-- THE PROBLEM --
The expected output is the complete listing, copied exactly.

-- SUPPLIED MATERIAL --
────────
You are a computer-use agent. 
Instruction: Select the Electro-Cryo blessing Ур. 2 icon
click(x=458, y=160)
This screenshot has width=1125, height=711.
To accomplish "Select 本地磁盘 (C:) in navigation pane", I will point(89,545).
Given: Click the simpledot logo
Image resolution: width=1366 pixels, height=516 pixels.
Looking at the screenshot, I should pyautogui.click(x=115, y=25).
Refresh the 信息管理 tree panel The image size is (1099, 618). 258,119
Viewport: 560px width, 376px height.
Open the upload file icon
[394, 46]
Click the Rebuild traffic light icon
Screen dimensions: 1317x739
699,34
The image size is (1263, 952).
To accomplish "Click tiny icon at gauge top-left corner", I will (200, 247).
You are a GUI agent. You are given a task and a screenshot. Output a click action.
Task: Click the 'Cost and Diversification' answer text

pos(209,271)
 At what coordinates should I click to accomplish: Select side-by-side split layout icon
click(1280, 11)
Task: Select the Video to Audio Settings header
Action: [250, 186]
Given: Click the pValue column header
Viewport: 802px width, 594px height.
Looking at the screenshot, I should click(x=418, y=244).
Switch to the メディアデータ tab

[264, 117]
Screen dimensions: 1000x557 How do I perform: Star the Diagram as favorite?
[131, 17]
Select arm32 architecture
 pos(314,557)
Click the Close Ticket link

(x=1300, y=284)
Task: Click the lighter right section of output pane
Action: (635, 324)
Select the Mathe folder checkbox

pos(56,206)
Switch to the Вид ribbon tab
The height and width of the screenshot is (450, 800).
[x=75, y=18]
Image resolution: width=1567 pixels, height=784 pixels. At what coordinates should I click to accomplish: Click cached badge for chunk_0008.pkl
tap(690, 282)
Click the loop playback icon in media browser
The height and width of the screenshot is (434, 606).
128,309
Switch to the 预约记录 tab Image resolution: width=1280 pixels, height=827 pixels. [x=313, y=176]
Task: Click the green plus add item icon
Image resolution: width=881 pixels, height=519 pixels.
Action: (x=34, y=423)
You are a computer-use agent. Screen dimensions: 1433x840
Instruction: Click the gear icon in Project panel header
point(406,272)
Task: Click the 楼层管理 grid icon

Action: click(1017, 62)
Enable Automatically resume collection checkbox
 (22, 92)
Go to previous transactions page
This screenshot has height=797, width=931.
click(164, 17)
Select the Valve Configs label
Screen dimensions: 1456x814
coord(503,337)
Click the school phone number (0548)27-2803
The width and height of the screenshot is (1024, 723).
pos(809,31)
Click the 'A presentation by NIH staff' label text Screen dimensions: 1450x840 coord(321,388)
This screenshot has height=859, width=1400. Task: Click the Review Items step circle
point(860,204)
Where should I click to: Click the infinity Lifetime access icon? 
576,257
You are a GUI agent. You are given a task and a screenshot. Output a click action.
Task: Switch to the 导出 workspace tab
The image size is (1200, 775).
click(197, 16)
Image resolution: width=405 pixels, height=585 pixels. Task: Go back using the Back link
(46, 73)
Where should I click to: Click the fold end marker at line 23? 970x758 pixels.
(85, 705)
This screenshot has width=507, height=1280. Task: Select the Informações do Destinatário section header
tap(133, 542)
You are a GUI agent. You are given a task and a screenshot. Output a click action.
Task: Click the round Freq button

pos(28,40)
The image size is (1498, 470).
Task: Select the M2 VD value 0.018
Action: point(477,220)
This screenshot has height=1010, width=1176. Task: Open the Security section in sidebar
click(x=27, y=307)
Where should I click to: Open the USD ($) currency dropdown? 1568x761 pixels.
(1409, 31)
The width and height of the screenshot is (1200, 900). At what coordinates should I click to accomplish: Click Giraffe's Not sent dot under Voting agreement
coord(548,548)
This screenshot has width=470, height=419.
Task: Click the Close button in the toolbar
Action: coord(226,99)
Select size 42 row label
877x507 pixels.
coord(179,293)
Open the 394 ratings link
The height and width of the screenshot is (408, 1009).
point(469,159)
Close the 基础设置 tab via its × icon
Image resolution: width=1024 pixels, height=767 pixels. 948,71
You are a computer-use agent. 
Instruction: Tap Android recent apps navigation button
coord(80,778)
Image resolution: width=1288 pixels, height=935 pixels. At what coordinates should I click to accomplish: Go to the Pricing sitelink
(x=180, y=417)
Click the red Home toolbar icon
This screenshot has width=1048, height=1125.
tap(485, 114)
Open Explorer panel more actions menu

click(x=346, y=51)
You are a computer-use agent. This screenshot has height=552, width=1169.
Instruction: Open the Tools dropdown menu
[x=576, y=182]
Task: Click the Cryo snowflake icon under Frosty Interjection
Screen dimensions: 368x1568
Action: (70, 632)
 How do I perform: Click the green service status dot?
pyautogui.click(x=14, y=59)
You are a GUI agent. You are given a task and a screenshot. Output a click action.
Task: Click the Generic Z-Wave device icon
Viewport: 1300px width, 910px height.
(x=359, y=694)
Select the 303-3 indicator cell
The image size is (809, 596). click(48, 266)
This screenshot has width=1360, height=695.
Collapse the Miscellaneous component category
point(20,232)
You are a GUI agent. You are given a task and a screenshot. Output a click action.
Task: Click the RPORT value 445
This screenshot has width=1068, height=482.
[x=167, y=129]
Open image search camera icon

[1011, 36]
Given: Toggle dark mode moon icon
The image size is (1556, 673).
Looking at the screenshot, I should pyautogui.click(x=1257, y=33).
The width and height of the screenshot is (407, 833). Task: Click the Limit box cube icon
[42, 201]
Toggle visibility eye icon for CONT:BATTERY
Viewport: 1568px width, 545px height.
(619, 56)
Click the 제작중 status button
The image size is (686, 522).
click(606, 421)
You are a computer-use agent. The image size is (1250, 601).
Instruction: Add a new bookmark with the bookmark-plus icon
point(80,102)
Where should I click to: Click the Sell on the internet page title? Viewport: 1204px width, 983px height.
────────
-- PROBLEM SOLUTION --
You are a computer-use agent. 
Instruction: Select the Electro-Cryo blessing Ур. 2 icon
click(x=458, y=160)
This screenshot has width=1125, height=711.
To accomplish "Select 本地磁盘 (C:) in navigation pane", I will point(89,545).
Given: Click the simpledot logo
Image resolution: width=1366 pixels, height=516 pixels.
Looking at the screenshot, I should pyautogui.click(x=115, y=25).
Refresh the 信息管理 tree panel The image size is (1099, 618). 258,119
Viewport: 560px width, 376px height.
Open the upload file icon
[394, 46]
Click the Rebuild traffic light icon
Screen dimensions: 1317x739
699,34
The image size is (1263, 952).
To accomplish "Click tiny icon at gauge top-left corner", I will (200, 247).
You are a GUI agent. You are given a task and a screenshot. Output a click action.
Task: Click the 'Cost and Diversification' answer text

pos(209,271)
 At what coordinates should I click to accomplish: Select side-by-side split layout icon
click(1280, 11)
Task: Select the Video to Audio Settings header
Action: [250, 186]
Given: Click the pValue column header
Viewport: 802px width, 594px height.
Looking at the screenshot, I should click(x=418, y=244).
Switch to the メディアデータ tab

[264, 117]
Screen dimensions: 1000x557 How do I perform: Star the Diagram as favorite?
[131, 17]
Select arm32 architecture
 pos(314,557)
Click the Close Ticket link

(x=1300, y=284)
Task: Click the lighter right section of output pane
Action: (635, 324)
Select the Mathe folder checkbox

pos(56,206)
Switch to the Вид ribbon tab
The height and width of the screenshot is (450, 800).
[x=75, y=18]
Image resolution: width=1567 pixels, height=784 pixels. At what coordinates should I click to accomplish: Click cached badge for chunk_0008.pkl
tap(690, 282)
Click the loop playback icon in media browser
The height and width of the screenshot is (434, 606).
128,309
Switch to the 预约记录 tab Image resolution: width=1280 pixels, height=827 pixels. [x=313, y=176]
Task: Click the green plus add item icon
Image resolution: width=881 pixels, height=519 pixels.
Action: (x=34, y=423)
You are a computer-use agent. Screen dimensions: 1433x840
Instruction: Click the gear icon in Project panel header
point(406,272)
Task: Click the 楼层管理 grid icon

Action: click(1017, 62)
Enable Automatically resume collection checkbox
 (22, 92)
Go to previous transactions page
This screenshot has height=797, width=931.
click(164, 17)
Select the Valve Configs label
Screen dimensions: 1456x814
coord(503,337)
Click the school phone number (0548)27-2803
The width and height of the screenshot is (1024, 723).
pos(809,31)
Click the 'A presentation by NIH staff' label text Screen dimensions: 1450x840 coord(321,388)
This screenshot has height=859, width=1400. Task: Click the Review Items step circle
point(860,204)
Where should I click to: Click the infinity Lifetime access icon? 
576,257
You are a GUI agent. You are given a task and a screenshot. Output a click action.
Task: Switch to the 导出 workspace tab
The image size is (1200, 775).
click(197, 16)
Image resolution: width=405 pixels, height=585 pixels. Task: Go back using the Back link
(46, 73)
Where should I click to: Click the fold end marker at line 23? 970x758 pixels.
(85, 705)
This screenshot has width=507, height=1280. Task: Select the Informações do Destinatário section header
tap(133, 542)
You are a GUI agent. You are given a task and a screenshot. Output a click action.
Task: Click the round Freq button

pos(28,40)
The image size is (1498, 470).
Task: Select the M2 VD value 0.018
Action: point(477,220)
This screenshot has height=1010, width=1176. Task: Open the Security section in sidebar
click(x=27, y=307)
Where should I click to: Open the USD ($) currency dropdown? 1568x761 pixels.
(1409, 31)
The width and height of the screenshot is (1200, 900). At what coordinates should I click to accomplish: Click Giraffe's Not sent dot under Voting agreement
coord(548,548)
This screenshot has width=470, height=419.
Task: Click the Close button in the toolbar
Action: coord(226,99)
Select size 42 row label
877x507 pixels.
coord(179,293)
Open the 394 ratings link
The height and width of the screenshot is (408, 1009).
point(469,159)
Close the 基础设置 tab via its × icon
Image resolution: width=1024 pixels, height=767 pixels. 948,71
You are a computer-use agent. 
Instruction: Tap Android recent apps navigation button
coord(80,778)
Image resolution: width=1288 pixels, height=935 pixels. At what coordinates should I click to accomplish: Go to the Pricing sitelink
(x=180, y=417)
Click the red Home toolbar icon
This screenshot has width=1048, height=1125.
tap(485, 114)
Open Explorer panel more actions menu

click(x=346, y=51)
You are a computer-use agent. This screenshot has height=552, width=1169.
Instruction: Open the Tools dropdown menu
[x=576, y=182]
Task: Click the Cryo snowflake icon under Frosty Interjection
Screen dimensions: 368x1568
Action: (70, 632)
 How do I perform: Click the green service status dot?
pyautogui.click(x=14, y=59)
You are a GUI agent. You are given a task and a screenshot. Output a click action.
Task: Click the Generic Z-Wave device icon
Viewport: 1300px width, 910px height.
(x=359, y=694)
Select the 303-3 indicator cell
The image size is (809, 596). click(48, 266)
This screenshot has width=1360, height=695.
Collapse the Miscellaneous component category
point(20,232)
You are a GUI agent. You are given a task and a screenshot. Output a click action.
Task: Click the RPORT value 445
This screenshot has width=1068, height=482.
[x=167, y=129]
Open image search camera icon

[1011, 36]
Given: Toggle dark mode moon icon
The image size is (1556, 673).
Looking at the screenshot, I should pyautogui.click(x=1257, y=33).
The width and height of the screenshot is (407, 833). Task: Click the Limit box cube icon
[42, 201]
Toggle visibility eye icon for CONT:BATTERY
Viewport: 1568px width, 545px height.
(619, 56)
Click the 제작중 status button
The image size is (686, 522).
click(606, 421)
You are a computer-use agent. The image size is (1250, 601).
Instruction: Add a new bookmark with the bookmark-plus icon
point(80,102)
Where should I click to: Click the Sell on the internet page title? Viewport: 1204px width, 983px height.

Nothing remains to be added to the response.